---------- LISTE DES ENTRÉES
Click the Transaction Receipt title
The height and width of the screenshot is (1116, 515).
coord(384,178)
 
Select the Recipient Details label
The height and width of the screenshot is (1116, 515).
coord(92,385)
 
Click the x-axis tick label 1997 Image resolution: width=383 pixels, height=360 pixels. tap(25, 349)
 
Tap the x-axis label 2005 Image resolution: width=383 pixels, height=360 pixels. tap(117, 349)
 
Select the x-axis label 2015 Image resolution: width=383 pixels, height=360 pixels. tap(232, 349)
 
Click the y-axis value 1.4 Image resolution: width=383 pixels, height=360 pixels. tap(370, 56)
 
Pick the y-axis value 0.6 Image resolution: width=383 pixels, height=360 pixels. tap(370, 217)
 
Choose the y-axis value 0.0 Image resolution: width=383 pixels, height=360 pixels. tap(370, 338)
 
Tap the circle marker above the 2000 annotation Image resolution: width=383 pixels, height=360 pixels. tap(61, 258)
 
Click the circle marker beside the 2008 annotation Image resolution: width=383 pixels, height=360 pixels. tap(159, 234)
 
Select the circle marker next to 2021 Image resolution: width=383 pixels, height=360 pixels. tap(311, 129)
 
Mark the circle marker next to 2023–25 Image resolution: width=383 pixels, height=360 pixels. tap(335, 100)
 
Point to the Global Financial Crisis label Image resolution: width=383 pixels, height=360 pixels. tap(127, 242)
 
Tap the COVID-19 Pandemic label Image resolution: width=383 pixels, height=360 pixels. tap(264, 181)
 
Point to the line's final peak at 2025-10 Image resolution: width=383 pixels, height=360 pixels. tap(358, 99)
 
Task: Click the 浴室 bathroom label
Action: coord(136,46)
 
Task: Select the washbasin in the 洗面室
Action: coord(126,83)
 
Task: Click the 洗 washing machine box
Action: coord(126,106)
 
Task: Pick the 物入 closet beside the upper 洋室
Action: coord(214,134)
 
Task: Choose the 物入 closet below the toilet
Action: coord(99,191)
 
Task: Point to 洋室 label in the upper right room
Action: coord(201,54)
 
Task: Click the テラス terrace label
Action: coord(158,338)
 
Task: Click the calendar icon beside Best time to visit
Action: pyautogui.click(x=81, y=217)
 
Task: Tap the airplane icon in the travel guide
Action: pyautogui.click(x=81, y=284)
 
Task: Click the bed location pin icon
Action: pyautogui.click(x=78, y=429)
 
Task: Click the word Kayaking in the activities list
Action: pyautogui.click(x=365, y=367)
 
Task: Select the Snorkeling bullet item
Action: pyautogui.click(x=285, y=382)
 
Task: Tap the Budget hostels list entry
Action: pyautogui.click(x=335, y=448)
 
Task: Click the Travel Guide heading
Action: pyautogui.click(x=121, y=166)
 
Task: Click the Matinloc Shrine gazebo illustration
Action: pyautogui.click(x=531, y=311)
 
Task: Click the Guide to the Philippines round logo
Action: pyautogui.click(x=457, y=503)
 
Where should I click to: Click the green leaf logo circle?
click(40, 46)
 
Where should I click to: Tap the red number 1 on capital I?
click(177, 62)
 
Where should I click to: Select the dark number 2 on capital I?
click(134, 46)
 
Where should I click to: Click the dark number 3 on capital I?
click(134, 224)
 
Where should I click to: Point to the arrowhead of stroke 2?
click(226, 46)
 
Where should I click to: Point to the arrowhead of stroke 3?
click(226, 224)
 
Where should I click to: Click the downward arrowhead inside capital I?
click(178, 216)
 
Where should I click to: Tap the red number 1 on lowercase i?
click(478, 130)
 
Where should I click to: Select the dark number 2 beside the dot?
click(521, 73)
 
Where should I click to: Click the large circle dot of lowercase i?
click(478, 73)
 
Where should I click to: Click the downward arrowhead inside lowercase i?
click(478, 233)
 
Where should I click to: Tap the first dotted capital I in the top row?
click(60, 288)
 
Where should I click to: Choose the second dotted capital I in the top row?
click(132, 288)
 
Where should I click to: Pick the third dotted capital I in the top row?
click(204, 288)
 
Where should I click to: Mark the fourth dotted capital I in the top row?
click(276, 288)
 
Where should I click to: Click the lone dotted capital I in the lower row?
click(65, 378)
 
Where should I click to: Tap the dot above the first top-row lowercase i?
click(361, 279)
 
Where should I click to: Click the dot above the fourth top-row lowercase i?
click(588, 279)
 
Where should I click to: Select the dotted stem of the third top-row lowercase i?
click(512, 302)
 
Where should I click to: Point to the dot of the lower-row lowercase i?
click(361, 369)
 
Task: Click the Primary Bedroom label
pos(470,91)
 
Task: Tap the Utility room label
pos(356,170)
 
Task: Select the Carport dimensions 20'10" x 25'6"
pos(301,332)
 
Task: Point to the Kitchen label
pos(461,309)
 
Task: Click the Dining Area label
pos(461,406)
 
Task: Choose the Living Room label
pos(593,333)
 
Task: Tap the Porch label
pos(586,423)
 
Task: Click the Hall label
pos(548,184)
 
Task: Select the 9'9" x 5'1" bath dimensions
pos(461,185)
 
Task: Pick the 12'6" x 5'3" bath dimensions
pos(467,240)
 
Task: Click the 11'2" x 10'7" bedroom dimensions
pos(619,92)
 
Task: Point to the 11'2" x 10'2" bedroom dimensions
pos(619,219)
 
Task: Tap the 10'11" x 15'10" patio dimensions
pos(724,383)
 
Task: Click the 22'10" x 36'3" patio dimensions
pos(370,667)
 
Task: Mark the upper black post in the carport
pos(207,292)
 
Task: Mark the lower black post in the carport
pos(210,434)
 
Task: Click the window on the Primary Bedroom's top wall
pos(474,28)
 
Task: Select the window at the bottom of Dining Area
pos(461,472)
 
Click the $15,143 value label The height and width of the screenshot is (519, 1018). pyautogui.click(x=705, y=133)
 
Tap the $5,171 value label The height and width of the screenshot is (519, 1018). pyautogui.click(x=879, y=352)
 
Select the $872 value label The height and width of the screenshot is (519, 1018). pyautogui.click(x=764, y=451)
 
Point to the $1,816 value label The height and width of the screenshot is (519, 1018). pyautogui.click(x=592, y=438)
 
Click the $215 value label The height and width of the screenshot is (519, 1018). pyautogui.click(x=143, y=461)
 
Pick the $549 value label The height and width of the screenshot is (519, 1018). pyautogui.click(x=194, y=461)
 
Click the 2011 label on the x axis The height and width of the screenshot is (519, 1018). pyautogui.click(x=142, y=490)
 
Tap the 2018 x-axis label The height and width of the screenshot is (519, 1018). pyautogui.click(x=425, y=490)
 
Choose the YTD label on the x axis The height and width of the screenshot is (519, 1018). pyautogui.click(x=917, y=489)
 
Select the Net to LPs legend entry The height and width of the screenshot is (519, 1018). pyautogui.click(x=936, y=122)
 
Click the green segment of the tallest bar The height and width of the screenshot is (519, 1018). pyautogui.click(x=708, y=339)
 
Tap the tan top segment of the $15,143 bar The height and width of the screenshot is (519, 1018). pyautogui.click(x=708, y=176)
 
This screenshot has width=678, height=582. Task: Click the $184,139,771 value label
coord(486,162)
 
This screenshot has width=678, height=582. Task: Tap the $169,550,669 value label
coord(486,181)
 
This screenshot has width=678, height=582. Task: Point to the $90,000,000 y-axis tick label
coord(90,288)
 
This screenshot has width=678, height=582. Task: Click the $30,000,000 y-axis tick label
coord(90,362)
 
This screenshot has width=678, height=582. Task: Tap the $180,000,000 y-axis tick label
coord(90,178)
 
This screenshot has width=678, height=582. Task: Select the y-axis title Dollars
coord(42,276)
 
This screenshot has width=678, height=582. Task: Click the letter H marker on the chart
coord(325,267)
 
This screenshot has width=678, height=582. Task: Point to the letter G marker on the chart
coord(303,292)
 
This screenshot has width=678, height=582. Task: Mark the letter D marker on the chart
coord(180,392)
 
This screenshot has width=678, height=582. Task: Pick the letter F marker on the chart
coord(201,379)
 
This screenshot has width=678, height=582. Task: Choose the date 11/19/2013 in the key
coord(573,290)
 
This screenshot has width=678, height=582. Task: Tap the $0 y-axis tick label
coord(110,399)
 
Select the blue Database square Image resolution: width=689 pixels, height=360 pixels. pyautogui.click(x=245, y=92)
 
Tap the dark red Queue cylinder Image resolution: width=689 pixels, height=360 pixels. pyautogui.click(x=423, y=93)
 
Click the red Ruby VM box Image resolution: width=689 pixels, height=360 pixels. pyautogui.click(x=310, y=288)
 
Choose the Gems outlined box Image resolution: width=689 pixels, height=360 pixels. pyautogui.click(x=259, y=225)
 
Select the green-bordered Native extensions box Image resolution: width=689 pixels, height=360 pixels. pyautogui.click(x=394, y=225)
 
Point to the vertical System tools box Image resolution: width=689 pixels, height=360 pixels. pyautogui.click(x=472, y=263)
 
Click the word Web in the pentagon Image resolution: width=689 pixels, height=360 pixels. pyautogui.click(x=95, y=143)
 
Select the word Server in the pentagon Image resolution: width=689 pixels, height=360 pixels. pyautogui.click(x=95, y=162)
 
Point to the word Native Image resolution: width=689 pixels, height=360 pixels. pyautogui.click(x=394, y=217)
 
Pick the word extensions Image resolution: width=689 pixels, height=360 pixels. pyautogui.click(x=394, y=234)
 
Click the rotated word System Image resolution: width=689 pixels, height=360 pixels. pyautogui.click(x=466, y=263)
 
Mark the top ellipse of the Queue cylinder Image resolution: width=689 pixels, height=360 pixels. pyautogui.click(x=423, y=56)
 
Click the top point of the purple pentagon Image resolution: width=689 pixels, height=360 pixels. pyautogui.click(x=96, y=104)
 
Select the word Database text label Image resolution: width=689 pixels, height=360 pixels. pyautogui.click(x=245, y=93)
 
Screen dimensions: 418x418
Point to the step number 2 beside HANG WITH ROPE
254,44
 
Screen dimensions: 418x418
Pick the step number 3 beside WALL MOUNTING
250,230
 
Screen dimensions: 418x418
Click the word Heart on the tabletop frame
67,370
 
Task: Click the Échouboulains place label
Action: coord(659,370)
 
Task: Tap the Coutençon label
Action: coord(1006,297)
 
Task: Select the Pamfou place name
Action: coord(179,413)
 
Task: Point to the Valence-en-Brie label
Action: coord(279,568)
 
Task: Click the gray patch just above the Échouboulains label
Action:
--------------------
Transformez en liste numérotée les lignes de la liste, de celle qui contient « Task: Click the テラス terrace label » jusqu'à celle qui contient « Action: pyautogui.click(x=78, y=429) » incluse. Omettez les lignes vides.

▸ **RÉPONSE ATTENDUE**:
1. Task: Click the テラス terrace label
2. Action: coord(158,338)
3. Task: Click the calendar icon beside Best time to visit
4. Action: pyautogui.click(x=81, y=217)
5. Task: Tap the airplane icon in the travel guide
6. Action: pyautogui.click(x=81, y=284)
7. Task: Click the bed location pin icon
8. Action: pyautogui.click(x=78, y=429)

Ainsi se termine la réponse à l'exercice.